Liza Frulla dit n'avoir rien à se reprocher. Elle siège au comité depuis le 13 mars 2008, à la demande du PDG d'Investissement Québec, Jacques Daoust. Elle a assisté à trois réunions. «Dans ces trois réunions, le sujet dont on parle n'est jamais venu. Je ne me défile pas. Mais l'initiative des FIER existe depuis 2004 et les 44 FIER, quand je suis arrivée, fonctionnaient bien», a-t-elle expliqué sur les ondes de RDI.

Quand les investissements ont été faits dans les entreprises dont MM Perrino et Boivin sont actionnaires, «je n'étais pas» au conseil d'IQ-FIER, a-t-elle ajouté.

Le conseil est chargé de vieller au respect de la politique d'investissements, qui prévoit que les investissements doivent être faits à 50% dans la région visée. «Si les questions ne sont pas toutes répondues à notre satisfaction, nous allons agir», a dit Mme Frulla. Lors de la dernière réunion à laquelle elle a assisté, le conseil a demandé aux FIER de lui fournir la liste de leurs investissements.

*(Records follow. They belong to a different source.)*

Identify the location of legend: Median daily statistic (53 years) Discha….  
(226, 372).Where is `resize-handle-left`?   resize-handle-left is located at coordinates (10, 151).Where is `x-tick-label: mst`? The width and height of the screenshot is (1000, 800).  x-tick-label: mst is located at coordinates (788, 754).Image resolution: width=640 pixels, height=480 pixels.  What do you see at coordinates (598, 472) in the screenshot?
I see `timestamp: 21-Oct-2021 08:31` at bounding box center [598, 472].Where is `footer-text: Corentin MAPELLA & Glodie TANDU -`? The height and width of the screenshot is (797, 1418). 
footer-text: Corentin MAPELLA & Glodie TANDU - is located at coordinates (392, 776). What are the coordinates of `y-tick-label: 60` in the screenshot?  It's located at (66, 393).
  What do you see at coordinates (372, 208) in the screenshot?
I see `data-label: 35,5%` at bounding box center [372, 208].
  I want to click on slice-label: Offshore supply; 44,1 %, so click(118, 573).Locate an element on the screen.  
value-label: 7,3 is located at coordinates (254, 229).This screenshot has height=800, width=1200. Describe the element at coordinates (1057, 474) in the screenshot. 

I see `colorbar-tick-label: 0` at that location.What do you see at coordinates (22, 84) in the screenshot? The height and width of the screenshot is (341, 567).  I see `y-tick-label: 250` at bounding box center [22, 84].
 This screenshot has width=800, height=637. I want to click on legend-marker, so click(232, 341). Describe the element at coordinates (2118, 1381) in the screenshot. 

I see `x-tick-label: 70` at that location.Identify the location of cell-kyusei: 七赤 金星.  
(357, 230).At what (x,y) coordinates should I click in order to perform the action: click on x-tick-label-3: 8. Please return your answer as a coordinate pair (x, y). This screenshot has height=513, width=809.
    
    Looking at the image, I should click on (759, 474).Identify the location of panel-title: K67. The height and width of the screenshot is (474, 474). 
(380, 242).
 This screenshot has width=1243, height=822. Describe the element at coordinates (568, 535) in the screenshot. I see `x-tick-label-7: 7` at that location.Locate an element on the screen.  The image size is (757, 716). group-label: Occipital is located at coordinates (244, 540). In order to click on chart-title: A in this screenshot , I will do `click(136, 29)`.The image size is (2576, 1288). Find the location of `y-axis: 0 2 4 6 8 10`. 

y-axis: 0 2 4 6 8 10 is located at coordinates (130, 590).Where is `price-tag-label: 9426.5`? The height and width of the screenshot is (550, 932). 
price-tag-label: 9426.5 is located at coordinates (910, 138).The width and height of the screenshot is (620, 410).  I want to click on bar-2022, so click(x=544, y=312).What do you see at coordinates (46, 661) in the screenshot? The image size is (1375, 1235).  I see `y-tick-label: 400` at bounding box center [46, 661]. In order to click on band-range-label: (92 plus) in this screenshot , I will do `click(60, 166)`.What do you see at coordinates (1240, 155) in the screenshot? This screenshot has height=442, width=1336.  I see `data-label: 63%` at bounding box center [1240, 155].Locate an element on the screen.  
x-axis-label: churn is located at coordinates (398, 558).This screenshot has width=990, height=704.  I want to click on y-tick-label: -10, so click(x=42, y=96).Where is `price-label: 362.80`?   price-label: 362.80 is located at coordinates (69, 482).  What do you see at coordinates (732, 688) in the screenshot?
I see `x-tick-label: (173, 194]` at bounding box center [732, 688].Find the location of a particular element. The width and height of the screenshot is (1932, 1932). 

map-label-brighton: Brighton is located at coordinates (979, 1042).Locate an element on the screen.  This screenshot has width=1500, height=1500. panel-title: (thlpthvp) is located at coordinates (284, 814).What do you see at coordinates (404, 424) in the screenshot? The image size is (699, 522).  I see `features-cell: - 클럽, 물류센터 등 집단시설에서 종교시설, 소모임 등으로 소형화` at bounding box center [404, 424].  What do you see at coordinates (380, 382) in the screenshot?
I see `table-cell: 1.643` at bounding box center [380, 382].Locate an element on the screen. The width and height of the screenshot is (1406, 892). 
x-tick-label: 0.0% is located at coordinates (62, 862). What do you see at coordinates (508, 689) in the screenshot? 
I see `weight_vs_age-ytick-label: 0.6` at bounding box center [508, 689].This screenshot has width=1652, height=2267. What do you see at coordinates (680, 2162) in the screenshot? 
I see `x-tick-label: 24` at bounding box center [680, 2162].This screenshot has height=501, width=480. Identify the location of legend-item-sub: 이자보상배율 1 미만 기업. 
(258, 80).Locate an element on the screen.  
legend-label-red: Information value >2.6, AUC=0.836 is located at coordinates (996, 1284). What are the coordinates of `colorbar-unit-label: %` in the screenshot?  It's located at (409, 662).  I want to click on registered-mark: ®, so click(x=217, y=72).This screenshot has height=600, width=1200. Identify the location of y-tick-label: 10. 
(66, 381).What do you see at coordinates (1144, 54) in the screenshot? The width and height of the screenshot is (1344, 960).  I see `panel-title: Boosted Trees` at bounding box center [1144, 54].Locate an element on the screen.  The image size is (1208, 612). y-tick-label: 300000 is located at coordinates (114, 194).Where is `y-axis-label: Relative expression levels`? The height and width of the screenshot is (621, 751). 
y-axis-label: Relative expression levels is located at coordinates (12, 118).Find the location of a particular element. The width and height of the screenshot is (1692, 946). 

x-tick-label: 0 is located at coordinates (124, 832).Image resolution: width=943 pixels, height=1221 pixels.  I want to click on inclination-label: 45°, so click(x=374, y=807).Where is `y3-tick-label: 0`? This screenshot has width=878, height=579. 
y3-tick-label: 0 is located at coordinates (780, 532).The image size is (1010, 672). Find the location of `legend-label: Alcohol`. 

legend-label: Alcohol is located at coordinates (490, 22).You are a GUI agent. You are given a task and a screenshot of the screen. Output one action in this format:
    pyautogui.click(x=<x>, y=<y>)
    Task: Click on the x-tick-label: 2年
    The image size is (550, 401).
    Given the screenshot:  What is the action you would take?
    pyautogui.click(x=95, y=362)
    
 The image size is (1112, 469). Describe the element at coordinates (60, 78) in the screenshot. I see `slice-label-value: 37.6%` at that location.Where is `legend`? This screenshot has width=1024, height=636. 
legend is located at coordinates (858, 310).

«Compte tenu que j'ai été nommée le 13 mars 2008 et que j'ai assisté à trois réunions, je fais appel à François Legault et à son sens de l'éthique, a dit Mme Frulla. L'éthique, c'est ne pas défaire une réputation délibérément ou par partisannerie. Je lui demande de se rétracter sur mon sujet. Je peux comprendre qu'il n'avait pas toute l'information hier. Mais aujourd'hui, il l'a. C'est un peu injuste ce qui se passe actuellement.»

MM Perrino et Boivin doivent tenir une conférence de presse aujourd'hui. Jacques Daoust, à qui le ministre Raymond Bachand a demandé d'enquêter, en fera une lui aussi, à Québec.

Mise en demeure 

Par ailleurs, Pietro Perrino et Valier Boivin ont décidé de mettre en demeure le député péquiste Francois Legault relativement à ses déclarations de conflit d'intérêt dans le projet FIER-Boréal.

Selon M. Legault, les deux hommes, proches du PLQ, ont transgressé les règles régissant ces Fonds d'investissement régionaux pour favoriser des entreprises dont ils sont actionnaires.

M. Perrino et Boivin exigent des «excuses sincères et complètes» de M. Legault.